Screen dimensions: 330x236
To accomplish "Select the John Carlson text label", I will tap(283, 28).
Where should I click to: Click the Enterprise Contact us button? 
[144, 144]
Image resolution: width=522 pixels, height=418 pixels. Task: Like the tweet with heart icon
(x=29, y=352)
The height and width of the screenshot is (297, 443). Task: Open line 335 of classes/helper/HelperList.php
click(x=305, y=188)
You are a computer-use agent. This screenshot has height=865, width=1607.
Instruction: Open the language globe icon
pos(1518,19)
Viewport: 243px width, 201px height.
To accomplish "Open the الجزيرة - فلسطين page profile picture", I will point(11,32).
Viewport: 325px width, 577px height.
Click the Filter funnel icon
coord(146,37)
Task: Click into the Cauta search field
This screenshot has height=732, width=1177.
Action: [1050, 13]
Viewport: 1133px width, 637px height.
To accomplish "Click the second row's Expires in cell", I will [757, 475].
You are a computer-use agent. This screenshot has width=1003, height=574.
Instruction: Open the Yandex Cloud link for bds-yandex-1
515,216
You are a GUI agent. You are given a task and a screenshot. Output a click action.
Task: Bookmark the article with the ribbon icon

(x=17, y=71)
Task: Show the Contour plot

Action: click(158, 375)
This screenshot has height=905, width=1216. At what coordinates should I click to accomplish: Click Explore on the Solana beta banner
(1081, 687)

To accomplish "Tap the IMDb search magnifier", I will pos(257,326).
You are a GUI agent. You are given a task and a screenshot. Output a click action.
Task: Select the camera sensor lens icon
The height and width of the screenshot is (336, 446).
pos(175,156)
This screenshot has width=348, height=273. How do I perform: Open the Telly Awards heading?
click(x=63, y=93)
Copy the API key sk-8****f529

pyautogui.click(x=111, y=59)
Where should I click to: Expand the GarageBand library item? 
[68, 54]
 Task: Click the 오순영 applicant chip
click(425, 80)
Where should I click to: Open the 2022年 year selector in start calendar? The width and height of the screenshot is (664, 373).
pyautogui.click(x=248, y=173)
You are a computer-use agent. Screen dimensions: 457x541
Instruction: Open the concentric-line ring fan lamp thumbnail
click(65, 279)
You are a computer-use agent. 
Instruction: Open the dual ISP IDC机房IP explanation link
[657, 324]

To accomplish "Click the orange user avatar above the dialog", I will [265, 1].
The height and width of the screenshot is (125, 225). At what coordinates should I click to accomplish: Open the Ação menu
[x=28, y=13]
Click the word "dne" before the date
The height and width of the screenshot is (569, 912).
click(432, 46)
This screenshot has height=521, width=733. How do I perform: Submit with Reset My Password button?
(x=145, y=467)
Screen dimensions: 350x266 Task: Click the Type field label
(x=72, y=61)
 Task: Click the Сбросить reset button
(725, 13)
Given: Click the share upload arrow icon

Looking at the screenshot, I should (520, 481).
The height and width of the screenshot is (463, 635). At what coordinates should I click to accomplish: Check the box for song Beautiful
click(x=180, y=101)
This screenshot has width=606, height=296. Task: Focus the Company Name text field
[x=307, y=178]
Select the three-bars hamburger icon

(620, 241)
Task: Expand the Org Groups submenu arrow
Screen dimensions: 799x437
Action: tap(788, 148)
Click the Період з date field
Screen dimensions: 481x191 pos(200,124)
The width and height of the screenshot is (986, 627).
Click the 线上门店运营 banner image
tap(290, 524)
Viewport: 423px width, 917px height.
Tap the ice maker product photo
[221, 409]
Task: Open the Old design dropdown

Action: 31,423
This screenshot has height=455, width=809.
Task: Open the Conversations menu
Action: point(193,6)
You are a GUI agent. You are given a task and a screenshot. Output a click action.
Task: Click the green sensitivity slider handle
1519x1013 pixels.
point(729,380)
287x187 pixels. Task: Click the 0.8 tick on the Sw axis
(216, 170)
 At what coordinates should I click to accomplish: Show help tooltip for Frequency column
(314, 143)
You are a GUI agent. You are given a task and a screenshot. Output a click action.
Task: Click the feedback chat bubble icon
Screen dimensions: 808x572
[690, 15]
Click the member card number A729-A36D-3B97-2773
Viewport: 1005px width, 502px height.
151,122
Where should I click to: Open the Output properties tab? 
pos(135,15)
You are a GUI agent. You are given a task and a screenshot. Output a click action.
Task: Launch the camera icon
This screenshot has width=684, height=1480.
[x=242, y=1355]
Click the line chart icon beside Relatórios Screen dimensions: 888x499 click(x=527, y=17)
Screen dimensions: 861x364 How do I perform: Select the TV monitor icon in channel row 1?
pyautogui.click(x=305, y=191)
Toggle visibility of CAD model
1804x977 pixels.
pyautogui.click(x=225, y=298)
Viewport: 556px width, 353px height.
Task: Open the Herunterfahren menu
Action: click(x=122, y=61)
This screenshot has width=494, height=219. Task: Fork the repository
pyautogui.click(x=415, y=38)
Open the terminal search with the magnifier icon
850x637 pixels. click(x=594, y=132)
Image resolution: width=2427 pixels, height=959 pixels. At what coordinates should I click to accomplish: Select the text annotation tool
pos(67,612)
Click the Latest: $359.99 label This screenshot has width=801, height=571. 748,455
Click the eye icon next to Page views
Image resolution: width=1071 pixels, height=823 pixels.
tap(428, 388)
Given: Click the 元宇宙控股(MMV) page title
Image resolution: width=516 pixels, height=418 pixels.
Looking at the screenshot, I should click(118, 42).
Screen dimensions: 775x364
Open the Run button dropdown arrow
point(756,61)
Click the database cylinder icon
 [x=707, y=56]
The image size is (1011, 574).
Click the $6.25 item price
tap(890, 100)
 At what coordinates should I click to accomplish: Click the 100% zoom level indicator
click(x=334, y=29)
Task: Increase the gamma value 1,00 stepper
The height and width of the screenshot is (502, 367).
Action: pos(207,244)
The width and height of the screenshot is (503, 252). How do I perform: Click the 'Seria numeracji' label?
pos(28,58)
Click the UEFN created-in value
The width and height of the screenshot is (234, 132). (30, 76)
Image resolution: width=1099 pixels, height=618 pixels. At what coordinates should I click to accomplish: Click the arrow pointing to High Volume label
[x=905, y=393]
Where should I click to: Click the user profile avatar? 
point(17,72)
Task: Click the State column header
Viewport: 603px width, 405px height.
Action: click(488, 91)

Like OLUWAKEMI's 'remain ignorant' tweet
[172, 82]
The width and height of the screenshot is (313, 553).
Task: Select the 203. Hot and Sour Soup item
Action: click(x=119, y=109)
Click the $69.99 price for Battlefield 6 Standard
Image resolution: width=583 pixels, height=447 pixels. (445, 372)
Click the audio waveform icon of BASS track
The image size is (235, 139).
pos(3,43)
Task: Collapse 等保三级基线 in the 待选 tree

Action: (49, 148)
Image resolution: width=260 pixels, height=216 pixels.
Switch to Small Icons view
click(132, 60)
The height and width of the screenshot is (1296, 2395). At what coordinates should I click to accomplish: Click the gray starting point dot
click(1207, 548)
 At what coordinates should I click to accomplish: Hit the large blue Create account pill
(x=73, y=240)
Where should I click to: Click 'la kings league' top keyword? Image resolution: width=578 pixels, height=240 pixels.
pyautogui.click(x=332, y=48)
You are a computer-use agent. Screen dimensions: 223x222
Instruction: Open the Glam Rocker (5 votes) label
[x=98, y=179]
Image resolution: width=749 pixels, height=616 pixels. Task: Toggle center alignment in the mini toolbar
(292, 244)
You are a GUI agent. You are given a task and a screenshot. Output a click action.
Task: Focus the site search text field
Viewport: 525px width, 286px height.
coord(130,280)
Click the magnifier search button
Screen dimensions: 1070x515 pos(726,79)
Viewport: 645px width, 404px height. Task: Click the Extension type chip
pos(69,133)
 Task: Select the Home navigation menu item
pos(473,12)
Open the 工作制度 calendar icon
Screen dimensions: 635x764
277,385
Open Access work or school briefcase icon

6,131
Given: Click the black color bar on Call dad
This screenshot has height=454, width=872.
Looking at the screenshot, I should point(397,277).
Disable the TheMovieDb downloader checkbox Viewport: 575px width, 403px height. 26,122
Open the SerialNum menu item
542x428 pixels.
# # # #
*Prompt*: Filter these records, keeping every line where the word "camera" occurs.

*Result for this task*:
Task: Select the camera sensor lens icon
Task: Launch the camera icon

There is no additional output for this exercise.